The state has released its recommended “cost-sharing” structure for insurance plans offered through the federal health care exchange.
The plan will limit the maximum out-of-pocket costs paid for by an individual and families. The cap is $6,250 for an individual and $12,500 for a family of four. In addition, Vermonters insured in the exchange will be responsible for up to $1,250 in prescription drug costs. The maximum deductible allowed in the exchange is $2,000.
The exchange will go into effect in 2014, and the state plans to use it as a platform for the Shumlin administration’s ambitious single payer health care plan.
Robin Lunge, the director of health care reform under Gov. Peter Shumlin, explained to reporters that the administration is “required to do the exchange, but that’s not where the governor wants to end up.”
Health insurance premiums in the new federal exchange will fluctuate, depending on the quality of the plan and the level of subsidy available for individuals. Premium levels have not yet been developed for the nine different plans that will be offered through the exchange.
“We live in a federal system where the first step is building the exchange,” Lunge said. “The exchange requires a range of plan designs at actuarial levels. We’re trying to balance the diverse needs of consumers by having a range of choices from what some feel is inadequate to what some people think is too rich.”

■ Information:

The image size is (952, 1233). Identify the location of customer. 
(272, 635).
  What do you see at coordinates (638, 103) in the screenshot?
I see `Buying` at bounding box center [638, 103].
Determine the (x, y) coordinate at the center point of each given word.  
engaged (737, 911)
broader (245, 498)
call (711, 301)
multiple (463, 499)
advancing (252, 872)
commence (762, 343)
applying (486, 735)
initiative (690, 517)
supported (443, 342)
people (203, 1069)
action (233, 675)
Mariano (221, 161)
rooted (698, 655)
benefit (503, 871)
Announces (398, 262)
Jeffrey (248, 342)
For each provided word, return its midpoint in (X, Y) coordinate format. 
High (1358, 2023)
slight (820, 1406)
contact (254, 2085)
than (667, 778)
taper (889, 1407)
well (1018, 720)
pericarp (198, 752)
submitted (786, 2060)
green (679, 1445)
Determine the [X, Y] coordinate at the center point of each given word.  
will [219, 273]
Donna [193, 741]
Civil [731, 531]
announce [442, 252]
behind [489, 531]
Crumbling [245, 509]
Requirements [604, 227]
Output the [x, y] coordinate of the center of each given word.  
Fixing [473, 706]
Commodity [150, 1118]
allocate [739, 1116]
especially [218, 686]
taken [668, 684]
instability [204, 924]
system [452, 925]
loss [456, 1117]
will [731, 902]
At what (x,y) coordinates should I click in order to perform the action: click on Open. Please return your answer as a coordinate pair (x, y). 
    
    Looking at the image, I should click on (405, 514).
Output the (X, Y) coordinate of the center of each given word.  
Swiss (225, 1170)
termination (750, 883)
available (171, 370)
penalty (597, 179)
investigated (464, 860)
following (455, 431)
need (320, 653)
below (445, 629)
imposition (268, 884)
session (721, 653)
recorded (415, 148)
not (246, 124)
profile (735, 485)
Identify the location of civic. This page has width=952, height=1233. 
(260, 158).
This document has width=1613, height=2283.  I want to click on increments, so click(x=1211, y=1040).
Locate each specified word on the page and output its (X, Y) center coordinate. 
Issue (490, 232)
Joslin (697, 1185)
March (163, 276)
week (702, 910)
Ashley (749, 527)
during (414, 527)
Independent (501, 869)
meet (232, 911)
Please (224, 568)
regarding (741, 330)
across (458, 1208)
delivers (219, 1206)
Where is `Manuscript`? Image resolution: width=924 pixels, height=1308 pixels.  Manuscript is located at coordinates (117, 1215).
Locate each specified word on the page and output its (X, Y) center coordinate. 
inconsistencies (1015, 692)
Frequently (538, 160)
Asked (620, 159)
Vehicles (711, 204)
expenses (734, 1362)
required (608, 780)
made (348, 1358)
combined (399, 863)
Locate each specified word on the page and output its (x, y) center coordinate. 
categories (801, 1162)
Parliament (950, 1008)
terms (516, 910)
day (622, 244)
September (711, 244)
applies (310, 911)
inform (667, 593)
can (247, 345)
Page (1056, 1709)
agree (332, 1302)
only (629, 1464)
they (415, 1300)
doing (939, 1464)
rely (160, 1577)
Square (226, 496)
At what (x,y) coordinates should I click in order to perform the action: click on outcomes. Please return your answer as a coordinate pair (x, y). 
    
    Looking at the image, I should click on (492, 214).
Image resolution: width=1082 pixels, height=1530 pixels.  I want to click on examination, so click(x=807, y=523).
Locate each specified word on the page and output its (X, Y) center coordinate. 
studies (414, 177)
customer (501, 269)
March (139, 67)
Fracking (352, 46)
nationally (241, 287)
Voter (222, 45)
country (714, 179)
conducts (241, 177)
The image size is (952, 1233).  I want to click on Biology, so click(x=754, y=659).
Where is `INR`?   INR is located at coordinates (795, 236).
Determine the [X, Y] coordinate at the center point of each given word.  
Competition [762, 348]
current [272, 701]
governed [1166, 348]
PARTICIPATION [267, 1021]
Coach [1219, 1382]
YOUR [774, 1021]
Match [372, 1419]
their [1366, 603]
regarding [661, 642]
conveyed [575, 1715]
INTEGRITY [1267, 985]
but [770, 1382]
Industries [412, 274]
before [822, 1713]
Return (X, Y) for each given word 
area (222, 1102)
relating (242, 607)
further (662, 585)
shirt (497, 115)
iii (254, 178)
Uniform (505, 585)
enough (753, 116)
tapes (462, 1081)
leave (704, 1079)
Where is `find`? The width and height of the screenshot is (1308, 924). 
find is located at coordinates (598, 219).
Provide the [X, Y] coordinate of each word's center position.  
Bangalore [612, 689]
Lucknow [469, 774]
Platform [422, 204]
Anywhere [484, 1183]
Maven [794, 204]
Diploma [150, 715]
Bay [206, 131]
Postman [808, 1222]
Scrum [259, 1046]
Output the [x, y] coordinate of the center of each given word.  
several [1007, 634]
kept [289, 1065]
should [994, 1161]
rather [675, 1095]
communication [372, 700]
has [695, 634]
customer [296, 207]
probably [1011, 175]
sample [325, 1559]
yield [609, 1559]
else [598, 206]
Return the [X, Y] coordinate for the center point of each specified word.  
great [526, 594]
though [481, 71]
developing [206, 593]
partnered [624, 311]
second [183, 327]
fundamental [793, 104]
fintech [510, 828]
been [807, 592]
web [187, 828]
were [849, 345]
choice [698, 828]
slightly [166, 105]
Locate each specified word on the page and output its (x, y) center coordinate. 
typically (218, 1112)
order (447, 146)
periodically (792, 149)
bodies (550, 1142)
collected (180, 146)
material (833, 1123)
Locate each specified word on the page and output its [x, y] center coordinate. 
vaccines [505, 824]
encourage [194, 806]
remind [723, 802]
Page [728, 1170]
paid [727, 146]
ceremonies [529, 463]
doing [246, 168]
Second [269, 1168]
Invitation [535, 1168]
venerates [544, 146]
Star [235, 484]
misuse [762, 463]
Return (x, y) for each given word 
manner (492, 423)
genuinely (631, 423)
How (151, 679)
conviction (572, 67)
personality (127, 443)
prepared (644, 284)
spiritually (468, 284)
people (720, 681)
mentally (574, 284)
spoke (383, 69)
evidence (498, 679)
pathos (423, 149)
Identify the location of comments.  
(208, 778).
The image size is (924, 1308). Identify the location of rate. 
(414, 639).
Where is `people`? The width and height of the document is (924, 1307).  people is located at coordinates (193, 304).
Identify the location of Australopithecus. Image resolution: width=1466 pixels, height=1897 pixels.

■ Task description: Can you rewrite everything from "The plan will" down to "exchange is $2,000." in the cost-sharing article, putting "residents" in place of "Vermonters"?

■ Answer for this exercise:
The plan will limit the maximum out-of-pocket costs paid for by an individual and families. The cap is $6,250 for an individual and $12,500 for a family of four. In addition, residents insured in the exchange will be responsible for up to $1,250 in prescription drug costs. The maximum deductible allowed in the exchange is $2,000.